Com’è stato lavorare al fianco di Anna Valle?

«Anna è stata una bellissima scoperta, ci conoscevamo ma non avevamo mai lavorato insieme. Anna è una compagna di viaggio perfetta, molto professionale, umanamente molto sensibile. Ci siamo trovati molto bene a lavorare su un set dove il focus centrale non erano solo i sentimenti tra i due ma anche i sentimenti nei confronti di un reparto, quello di Pediatria. Quando si pensa ai bambini diventa innaturale pensarli malati, chiusi in una stanza d’ospedale invece che a giocare a pallone. È stato tutto emotivamente molto coinvolgente, abbiamo affrontato tutto con grandi sorrisi nonostante le fatiche del lavoro, ma anche quelle interiori del personaggio rispetto alla storia che raccontavamo. È stato uno degli incontri professionali più belli che abbia mai fatto».

La serie è stata definita «un medical drama dai risvolti sentimentali»...

«Esatto, è un “medical” perché chiaramente si svolge in un ospedale dove si trattano casi anche molto seri ma allo stesso tempo non è una serie drammatica perché, anzi, l’emozione che ne esce è quella di un racconto di gioia, di speranza, di uno sguardo verso il futuro, di rinascita. Il tono che arriva al pubblico non è quello del dramma ma è quello più romantico. Ci si commuove per le delicatezze, non per i drammi».

Uno dei temi della serie è quello della maternità: voluta, cercata, mancata, rifiutata. Un problema molto attuale e complesso.

«È vero, anche perché è un tema poco trattato e aggiungo che oggi è un tema di cui si discute molto e che andava messo al centro di una storia. Penso al tema della perdita di un figlio, che la si associa al dolore della madre e invece, come è naturale che sia, questo dolore sconvolge anche il padre, e quindi si analizza il processo di metabolizzazione di questo lutto che ovviamente porta a volte a perdersi per sempre e a volte a riconciliarsi. Un tema molto interessante».

Il suo secondo film da regista «Abbi fede» è uscito proprio nei primi giorni dello scoppio della pandemia, sta lavorando a qualche altro progetto?

«Sì, certo. Stiamo già lavorando al mio terzo film da regista. Anzi il progetto è già in fase avanzata, ho già scelto gli attori, ora non posso annunciare niente, ma spero di girarlo entro quest’anno. Con “Abbi fede” sono stato da un lato sfortunato, perché era un film pensato per la sala, ma fortunato perché è stato scelto tra i quattro film che Raicinema ha deciso di lanciare sulla piattaforma Rai Play e così ho scoperto un pubblico nuovo, molto più vasto e più trasversale, che probabilmente, forse, non sarebbe corso al cinema a vedere quel film».

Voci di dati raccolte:
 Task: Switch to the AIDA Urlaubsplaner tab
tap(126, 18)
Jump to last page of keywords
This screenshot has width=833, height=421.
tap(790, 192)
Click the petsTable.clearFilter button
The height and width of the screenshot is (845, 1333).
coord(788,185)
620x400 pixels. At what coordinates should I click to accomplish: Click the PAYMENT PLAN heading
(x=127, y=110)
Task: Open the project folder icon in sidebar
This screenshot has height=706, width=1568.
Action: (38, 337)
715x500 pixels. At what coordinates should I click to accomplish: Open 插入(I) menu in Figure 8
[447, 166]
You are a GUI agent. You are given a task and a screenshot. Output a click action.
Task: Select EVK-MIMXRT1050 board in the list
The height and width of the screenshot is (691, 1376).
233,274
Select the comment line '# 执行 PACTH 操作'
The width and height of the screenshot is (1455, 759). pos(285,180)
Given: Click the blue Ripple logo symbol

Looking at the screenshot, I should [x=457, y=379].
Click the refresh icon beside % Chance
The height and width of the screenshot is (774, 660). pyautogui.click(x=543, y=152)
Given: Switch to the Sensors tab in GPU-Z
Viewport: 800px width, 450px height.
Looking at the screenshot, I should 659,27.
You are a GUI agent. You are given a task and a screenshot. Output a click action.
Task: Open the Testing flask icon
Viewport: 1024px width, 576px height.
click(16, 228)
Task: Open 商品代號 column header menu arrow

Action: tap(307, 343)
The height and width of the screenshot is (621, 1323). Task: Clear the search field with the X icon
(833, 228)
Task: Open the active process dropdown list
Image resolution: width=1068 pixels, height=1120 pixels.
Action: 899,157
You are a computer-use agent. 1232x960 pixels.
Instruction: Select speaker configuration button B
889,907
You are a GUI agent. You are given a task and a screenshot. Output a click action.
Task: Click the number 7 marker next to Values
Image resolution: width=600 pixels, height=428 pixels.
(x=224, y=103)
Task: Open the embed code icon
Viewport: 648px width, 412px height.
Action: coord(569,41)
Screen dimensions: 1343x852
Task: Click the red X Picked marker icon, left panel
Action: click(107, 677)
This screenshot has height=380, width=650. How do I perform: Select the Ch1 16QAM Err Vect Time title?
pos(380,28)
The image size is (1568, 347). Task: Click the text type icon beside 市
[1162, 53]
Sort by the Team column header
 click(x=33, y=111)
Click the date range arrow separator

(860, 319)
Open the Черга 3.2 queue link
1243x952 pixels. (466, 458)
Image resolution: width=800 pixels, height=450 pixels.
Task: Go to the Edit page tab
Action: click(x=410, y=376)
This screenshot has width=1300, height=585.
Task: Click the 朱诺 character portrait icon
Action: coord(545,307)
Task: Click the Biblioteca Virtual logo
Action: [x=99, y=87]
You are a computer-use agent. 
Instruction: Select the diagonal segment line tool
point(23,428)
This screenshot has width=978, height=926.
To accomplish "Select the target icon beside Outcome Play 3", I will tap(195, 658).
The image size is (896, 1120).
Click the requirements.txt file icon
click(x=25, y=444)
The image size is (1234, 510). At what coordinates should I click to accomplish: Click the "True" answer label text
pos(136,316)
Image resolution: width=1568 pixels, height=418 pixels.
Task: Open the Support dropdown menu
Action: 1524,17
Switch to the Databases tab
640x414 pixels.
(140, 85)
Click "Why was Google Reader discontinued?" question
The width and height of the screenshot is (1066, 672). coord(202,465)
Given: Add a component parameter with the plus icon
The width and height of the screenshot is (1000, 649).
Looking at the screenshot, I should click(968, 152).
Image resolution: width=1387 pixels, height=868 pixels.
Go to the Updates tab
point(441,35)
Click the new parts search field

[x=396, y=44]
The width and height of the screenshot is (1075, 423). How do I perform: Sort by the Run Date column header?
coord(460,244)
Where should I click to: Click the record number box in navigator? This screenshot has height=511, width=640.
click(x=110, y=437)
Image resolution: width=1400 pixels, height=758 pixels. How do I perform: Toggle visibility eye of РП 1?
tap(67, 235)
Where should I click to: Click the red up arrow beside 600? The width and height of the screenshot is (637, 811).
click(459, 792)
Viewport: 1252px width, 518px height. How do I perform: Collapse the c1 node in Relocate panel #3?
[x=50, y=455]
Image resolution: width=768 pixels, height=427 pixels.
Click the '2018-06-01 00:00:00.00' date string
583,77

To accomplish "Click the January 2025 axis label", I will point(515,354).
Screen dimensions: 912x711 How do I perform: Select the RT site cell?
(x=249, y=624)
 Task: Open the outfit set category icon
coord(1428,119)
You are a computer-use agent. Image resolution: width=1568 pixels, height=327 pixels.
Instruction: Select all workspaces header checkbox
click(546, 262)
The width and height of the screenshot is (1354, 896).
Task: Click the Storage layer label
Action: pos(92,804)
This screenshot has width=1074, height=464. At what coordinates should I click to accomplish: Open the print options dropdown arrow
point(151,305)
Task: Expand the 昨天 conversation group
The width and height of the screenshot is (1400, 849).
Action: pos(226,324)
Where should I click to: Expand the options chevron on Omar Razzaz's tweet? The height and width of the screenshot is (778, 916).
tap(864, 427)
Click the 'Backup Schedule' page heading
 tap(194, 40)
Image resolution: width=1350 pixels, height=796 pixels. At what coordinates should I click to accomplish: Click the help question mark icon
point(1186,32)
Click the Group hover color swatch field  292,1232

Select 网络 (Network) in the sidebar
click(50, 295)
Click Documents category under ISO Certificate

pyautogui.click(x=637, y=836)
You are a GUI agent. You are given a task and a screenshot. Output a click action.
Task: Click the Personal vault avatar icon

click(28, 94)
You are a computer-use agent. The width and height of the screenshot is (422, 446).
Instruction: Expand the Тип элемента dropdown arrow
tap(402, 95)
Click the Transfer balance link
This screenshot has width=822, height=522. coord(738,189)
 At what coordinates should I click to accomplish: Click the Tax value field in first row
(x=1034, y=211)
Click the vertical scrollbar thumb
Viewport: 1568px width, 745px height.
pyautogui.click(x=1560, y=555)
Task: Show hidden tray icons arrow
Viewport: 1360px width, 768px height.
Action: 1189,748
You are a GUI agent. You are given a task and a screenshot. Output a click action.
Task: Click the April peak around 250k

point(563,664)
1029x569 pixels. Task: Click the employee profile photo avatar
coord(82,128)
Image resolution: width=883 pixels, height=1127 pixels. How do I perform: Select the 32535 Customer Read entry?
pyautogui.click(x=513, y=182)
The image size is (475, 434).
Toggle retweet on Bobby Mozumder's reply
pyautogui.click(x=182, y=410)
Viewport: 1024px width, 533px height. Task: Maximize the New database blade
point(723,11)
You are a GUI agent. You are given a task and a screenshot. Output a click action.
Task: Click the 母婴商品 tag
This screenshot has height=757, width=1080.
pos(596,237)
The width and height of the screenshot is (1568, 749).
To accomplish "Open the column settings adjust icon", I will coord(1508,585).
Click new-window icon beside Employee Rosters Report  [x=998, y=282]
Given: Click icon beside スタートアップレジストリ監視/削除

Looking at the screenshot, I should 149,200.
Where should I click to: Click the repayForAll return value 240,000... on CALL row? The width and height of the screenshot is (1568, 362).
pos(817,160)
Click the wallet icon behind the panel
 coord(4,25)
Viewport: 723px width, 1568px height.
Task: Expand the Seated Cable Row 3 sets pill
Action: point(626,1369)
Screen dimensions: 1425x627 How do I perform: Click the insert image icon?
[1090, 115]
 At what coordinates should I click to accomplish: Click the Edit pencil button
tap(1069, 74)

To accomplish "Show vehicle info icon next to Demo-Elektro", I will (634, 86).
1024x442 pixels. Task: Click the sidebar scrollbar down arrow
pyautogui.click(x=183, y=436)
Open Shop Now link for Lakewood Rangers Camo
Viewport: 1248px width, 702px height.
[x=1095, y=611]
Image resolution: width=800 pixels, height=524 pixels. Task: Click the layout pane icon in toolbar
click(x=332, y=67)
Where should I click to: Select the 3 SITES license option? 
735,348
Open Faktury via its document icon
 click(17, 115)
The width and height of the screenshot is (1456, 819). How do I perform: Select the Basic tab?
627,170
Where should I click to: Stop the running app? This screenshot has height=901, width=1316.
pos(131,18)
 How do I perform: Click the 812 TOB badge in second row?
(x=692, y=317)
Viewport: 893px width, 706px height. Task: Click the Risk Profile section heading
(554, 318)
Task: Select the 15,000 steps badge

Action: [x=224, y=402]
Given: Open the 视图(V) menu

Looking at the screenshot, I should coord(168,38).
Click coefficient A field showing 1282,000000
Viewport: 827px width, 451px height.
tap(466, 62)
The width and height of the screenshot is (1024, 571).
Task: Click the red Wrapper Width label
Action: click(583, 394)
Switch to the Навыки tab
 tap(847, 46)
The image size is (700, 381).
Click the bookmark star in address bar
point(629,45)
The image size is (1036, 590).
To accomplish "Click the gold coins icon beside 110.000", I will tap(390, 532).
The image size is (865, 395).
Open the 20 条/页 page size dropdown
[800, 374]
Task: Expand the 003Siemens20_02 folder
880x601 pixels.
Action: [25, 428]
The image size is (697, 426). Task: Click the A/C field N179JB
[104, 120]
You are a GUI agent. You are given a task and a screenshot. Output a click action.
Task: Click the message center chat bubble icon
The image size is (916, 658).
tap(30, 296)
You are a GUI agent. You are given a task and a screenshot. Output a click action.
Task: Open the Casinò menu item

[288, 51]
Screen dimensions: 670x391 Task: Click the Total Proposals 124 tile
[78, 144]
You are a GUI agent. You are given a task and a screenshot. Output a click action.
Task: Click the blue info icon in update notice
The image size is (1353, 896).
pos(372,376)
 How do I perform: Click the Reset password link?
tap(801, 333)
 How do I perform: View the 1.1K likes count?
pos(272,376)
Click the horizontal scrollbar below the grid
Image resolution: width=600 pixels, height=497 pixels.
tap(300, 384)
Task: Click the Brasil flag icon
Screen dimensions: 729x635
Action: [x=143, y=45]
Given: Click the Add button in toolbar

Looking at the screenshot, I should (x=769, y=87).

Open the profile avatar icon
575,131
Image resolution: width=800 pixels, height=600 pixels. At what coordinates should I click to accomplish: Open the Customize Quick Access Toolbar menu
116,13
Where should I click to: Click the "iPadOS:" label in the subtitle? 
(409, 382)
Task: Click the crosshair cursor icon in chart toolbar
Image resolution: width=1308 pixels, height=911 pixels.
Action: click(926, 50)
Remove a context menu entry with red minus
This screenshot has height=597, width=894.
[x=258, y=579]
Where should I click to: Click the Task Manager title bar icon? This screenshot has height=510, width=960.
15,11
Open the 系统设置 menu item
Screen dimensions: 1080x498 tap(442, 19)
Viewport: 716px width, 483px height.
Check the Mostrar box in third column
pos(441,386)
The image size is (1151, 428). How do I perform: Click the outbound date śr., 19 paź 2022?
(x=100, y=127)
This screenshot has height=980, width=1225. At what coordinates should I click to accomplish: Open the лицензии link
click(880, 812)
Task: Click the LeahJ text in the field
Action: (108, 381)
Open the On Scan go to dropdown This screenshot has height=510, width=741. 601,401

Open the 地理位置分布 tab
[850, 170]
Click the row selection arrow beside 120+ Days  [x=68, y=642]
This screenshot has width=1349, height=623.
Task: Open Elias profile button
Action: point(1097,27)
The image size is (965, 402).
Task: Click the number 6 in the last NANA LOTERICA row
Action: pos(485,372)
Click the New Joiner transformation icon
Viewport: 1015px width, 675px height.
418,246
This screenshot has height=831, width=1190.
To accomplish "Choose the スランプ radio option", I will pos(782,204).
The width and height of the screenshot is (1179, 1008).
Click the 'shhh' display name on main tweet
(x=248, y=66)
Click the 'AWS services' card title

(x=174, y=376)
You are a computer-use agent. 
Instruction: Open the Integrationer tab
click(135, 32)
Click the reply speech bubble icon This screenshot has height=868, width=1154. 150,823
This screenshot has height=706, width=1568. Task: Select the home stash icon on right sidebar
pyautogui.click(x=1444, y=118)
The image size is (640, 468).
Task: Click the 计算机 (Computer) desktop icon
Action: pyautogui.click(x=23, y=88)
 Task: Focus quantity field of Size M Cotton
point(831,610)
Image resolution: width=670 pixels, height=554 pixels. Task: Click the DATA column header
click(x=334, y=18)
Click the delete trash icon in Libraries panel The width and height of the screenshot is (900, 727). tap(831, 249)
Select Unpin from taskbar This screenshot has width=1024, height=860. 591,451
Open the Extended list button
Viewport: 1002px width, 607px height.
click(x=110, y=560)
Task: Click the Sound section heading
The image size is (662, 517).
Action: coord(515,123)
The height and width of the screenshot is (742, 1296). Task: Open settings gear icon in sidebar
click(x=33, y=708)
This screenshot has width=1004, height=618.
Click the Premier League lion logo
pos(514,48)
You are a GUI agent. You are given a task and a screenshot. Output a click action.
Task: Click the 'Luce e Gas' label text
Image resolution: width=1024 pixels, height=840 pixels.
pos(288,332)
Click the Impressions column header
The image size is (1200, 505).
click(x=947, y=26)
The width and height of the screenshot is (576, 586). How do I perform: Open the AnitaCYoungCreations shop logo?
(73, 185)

» **CONSEGNA**: Aggiorna il passo dell'intervista da "La serie è stata" fino a "attuale e complesso." compreso, sostituendo "speranza" con "fiducia".

» **SOLUZIONE**:
La serie è stata definita «un medical drama dai risvolti sentimentali»...

«Esatto, è un “medical” perché chiaramente si svolge in un ospedale dove si trattano casi anche molto seri ma allo stesso tempo non è una serie drammatica perché, anzi, l’emozione che ne esce è quella di un racconto di gioia, di fiducia, di uno sguardo verso il futuro, di rinascita. Il tono che arriva al pubblico non è quello del dramma ma è quello più romantico. Ci si commuove per le delicatezze, non per i drammi».

Uno dei temi della serie è quello della maternità: voluta, cercata, mancata, rifiutata. Un problema molto attuale e complesso.